§ Excerpted records:

----

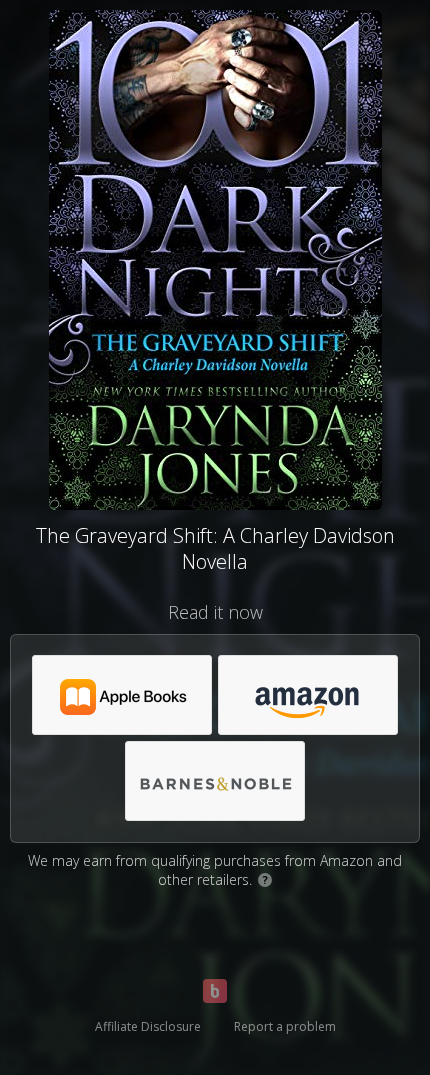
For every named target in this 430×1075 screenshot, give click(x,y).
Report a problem (285, 1026)
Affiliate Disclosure (148, 1026)
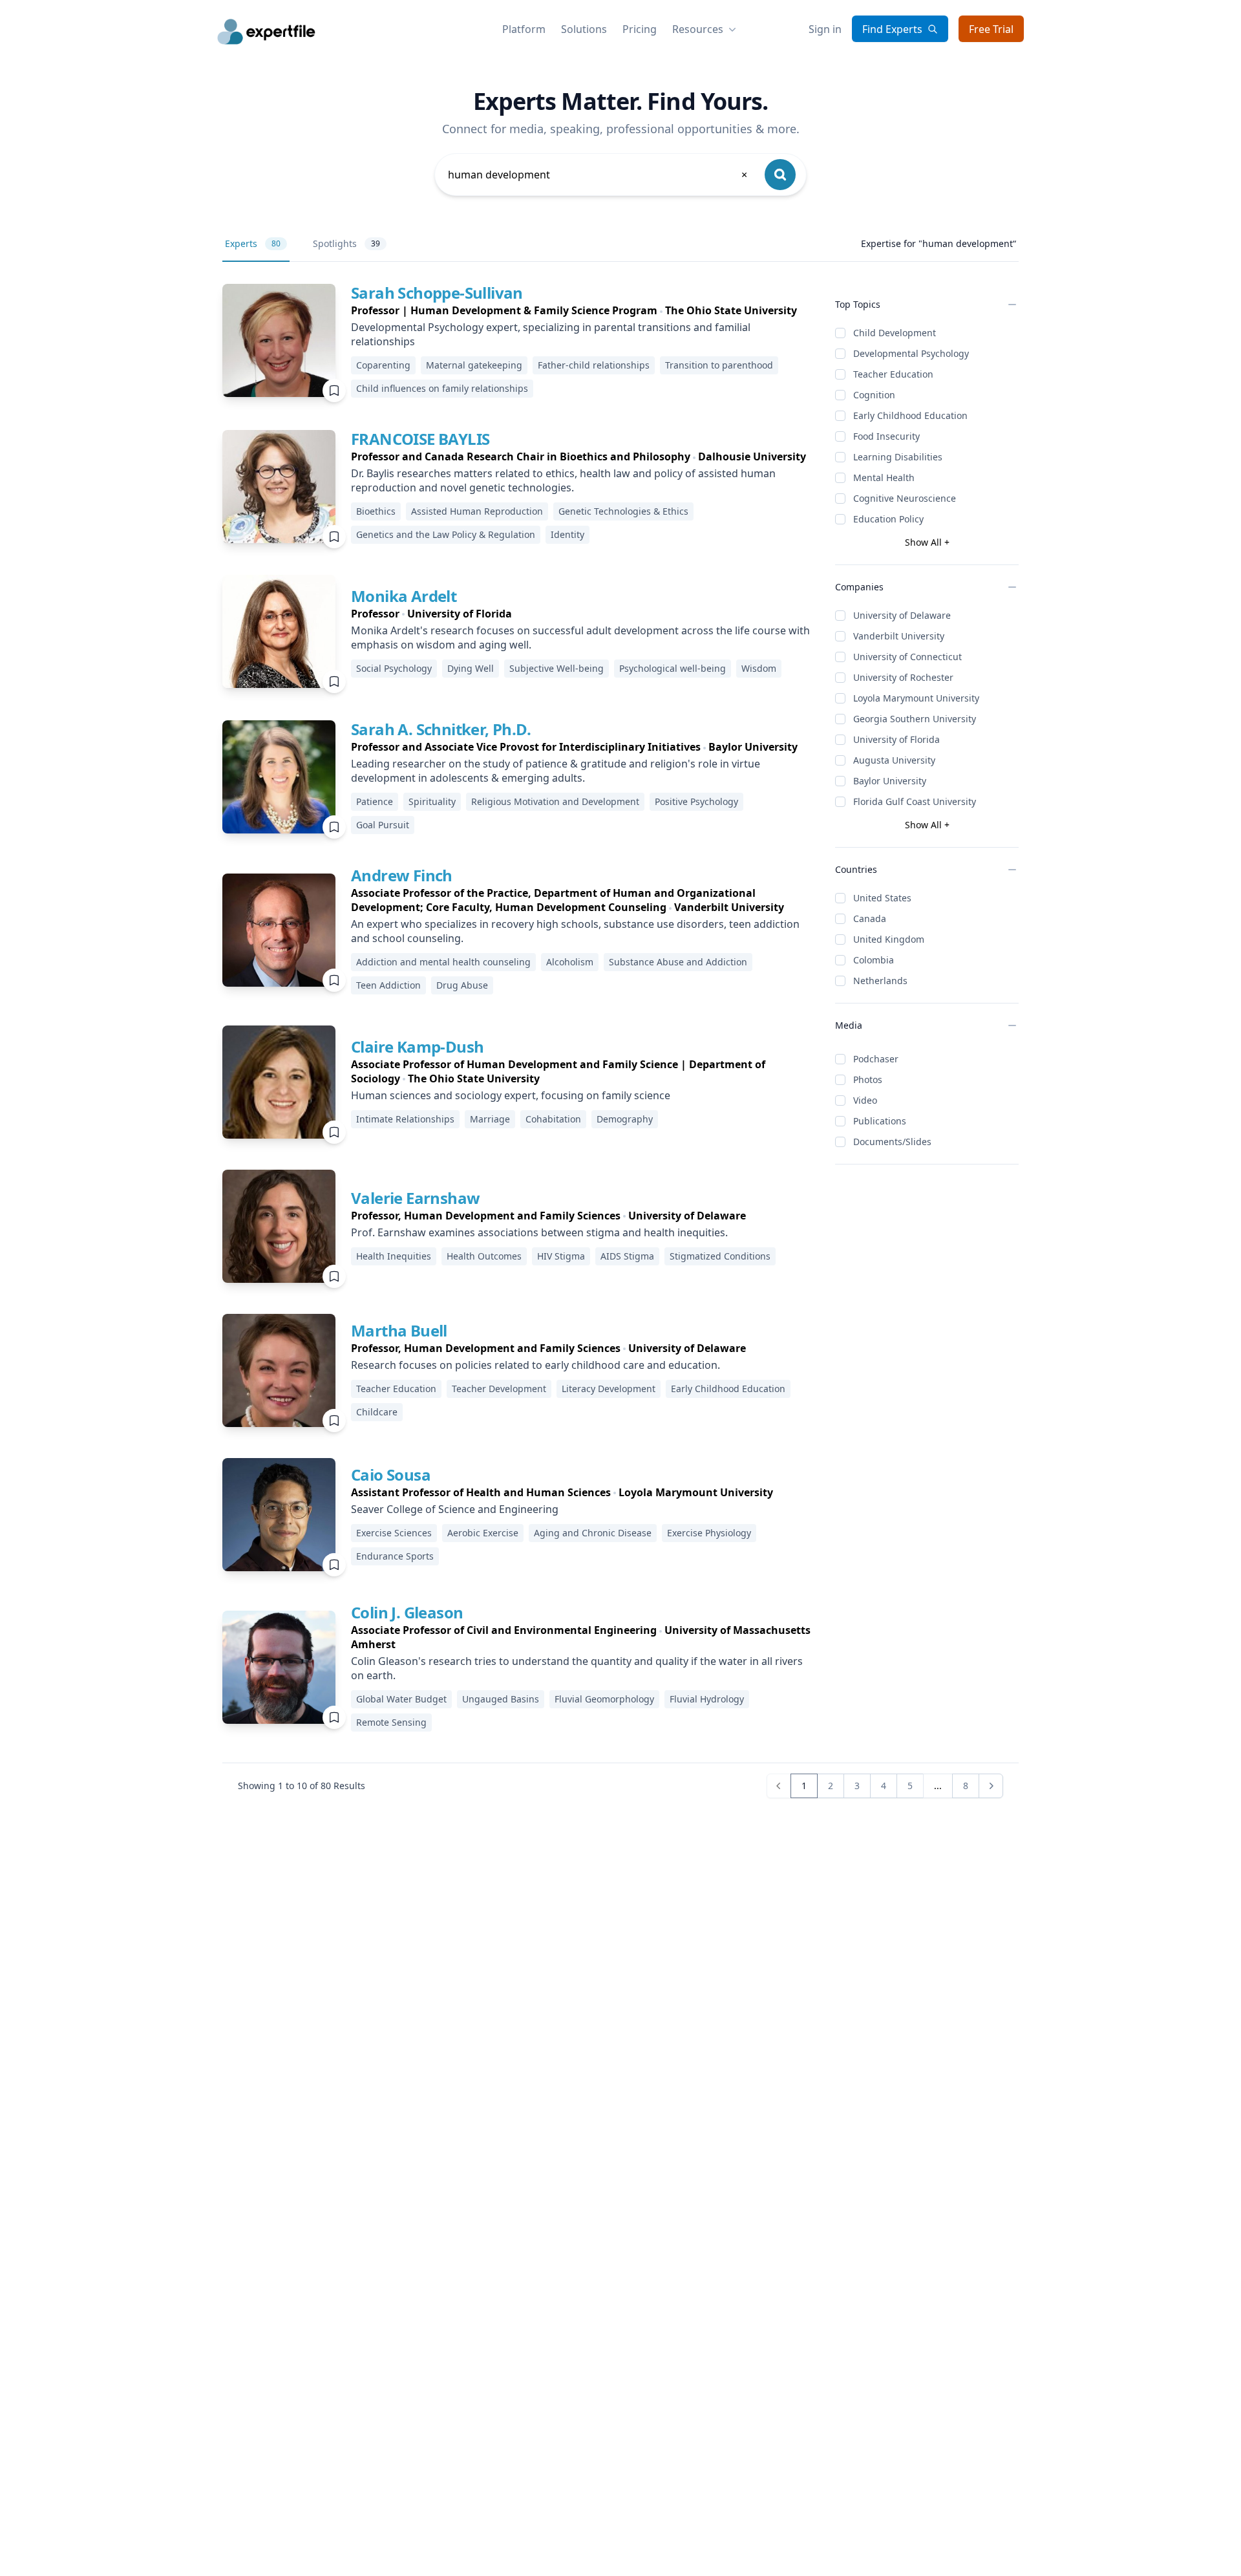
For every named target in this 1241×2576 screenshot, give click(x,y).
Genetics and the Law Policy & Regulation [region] (445, 534)
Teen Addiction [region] (388, 985)
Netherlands (880, 980)
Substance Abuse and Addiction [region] (678, 962)
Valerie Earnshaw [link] (415, 1197)
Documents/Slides (892, 1141)
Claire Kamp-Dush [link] (417, 1046)
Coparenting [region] (383, 365)
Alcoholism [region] (569, 962)
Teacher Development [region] (499, 1388)
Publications (879, 1121)
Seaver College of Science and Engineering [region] (454, 1509)
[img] (278, 340)
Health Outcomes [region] (484, 1256)
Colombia (873, 960)
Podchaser (875, 1059)
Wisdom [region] (758, 668)
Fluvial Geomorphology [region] (604, 1699)
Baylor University (889, 781)
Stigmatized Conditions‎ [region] (720, 1256)
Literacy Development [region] (608, 1388)
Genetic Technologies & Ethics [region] (623, 511)
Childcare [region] (377, 1412)
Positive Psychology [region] (696, 801)
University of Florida (896, 739)
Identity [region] (567, 534)
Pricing (639, 29)
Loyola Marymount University (916, 698)
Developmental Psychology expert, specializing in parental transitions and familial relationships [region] (550, 334)
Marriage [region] (490, 1119)
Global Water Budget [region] (401, 1699)
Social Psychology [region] (394, 668)
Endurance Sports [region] (395, 1556)
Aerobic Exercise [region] (482, 1533)
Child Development (894, 333)
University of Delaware (902, 615)
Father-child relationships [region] (594, 365)
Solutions (584, 29)
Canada (869, 918)
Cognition (874, 395)
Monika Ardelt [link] (403, 595)
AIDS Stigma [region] (627, 1256)
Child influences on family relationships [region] (442, 388)
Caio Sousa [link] (390, 1474)
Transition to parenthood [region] (719, 365)
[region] (582, 310)
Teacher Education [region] (396, 1388)
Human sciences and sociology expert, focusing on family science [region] (510, 1095)
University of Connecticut (907, 656)
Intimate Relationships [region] (405, 1119)
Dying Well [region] (470, 668)
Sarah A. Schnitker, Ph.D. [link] (441, 729)
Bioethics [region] (376, 511)
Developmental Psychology (911, 353)
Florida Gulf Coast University (914, 801)
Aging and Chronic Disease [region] (593, 1533)
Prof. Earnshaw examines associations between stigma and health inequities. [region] (539, 1232)
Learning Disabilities (897, 457)
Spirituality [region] (432, 801)
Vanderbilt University (898, 636)
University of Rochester (903, 677)
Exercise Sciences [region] (394, 1533)
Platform (524, 29)
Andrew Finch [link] (401, 875)
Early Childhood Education (910, 415)
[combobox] (598, 175)
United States (882, 898)
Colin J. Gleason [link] (407, 1612)
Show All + (927, 542)
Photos (867, 1079)
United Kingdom (888, 939)
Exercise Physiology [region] (709, 1533)
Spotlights (346, 243)
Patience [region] (374, 801)
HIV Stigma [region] (561, 1256)
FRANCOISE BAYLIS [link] (420, 438)
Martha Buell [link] (399, 1330)
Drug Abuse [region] (462, 985)
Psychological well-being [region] (672, 668)
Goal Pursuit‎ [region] (382, 825)
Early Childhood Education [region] (728, 1388)
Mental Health (884, 477)
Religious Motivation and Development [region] (555, 801)
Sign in (825, 29)
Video (865, 1100)
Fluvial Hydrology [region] (707, 1699)
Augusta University (894, 760)
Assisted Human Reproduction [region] (477, 511)
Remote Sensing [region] (391, 1722)
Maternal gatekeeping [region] (474, 365)
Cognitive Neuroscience (904, 498)
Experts (253, 243)
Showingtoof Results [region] (301, 1785)
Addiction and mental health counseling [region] (443, 962)
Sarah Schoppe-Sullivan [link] (437, 292)
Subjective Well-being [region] (556, 668)
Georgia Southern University (914, 719)
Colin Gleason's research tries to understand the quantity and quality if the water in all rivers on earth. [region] (577, 1668)
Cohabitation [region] (553, 1119)
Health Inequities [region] (393, 1256)
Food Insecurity (886, 436)
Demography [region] (625, 1119)
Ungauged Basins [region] (500, 1699)
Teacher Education (893, 374)
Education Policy (888, 519)
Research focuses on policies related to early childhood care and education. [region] (535, 1365)
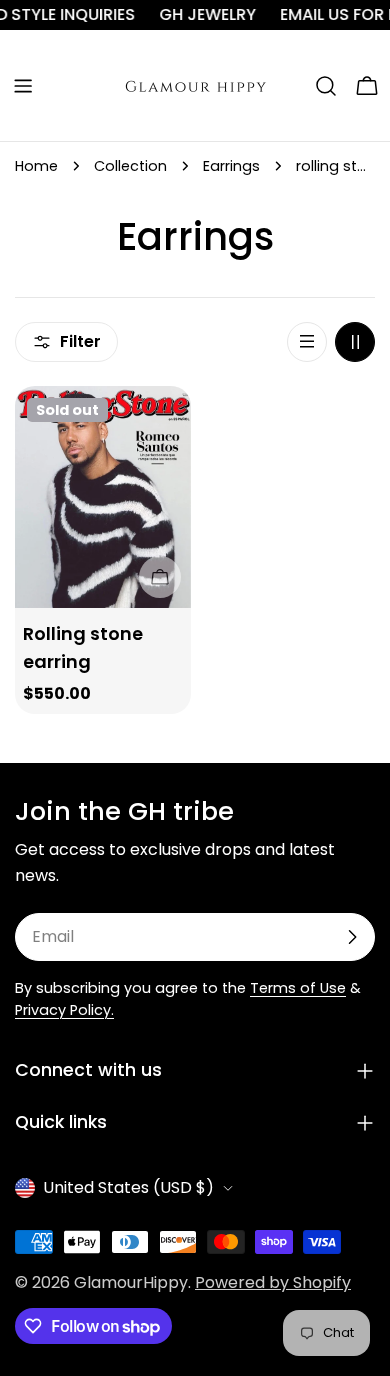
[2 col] (355, 342)
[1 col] (307, 342)
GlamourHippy (131, 1282)
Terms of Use (298, 988)
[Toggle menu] (23, 86)
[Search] (326, 86)
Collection (130, 166)
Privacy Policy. (64, 1010)
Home (36, 166)
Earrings (231, 166)
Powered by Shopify (273, 1282)
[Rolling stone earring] (103, 497)
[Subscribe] (352, 937)
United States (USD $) (128, 1187)
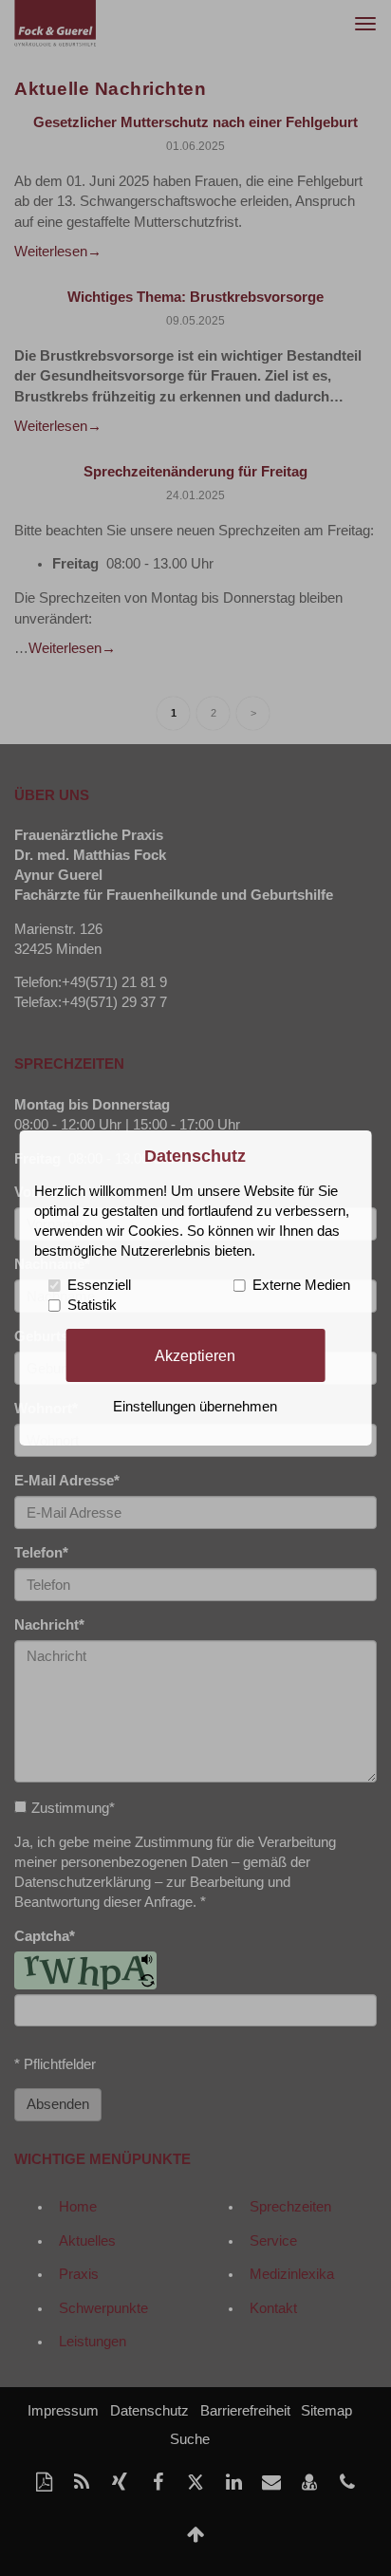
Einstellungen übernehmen (195, 1406)
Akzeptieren (195, 1354)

----

§ Activity:
Give back exactly the lines from the top of the records to the line containing "For every named target in this 1241×2576", both included, and no pictures.

§ Solution for this task:
For every named target in this 430×1075 screenshot, give click(x,y).
Report a problem (285, 1026)
Affiliate Disclosure (148, 1026)
For every named target in this 1241×2576 screenshot, give click(x,y).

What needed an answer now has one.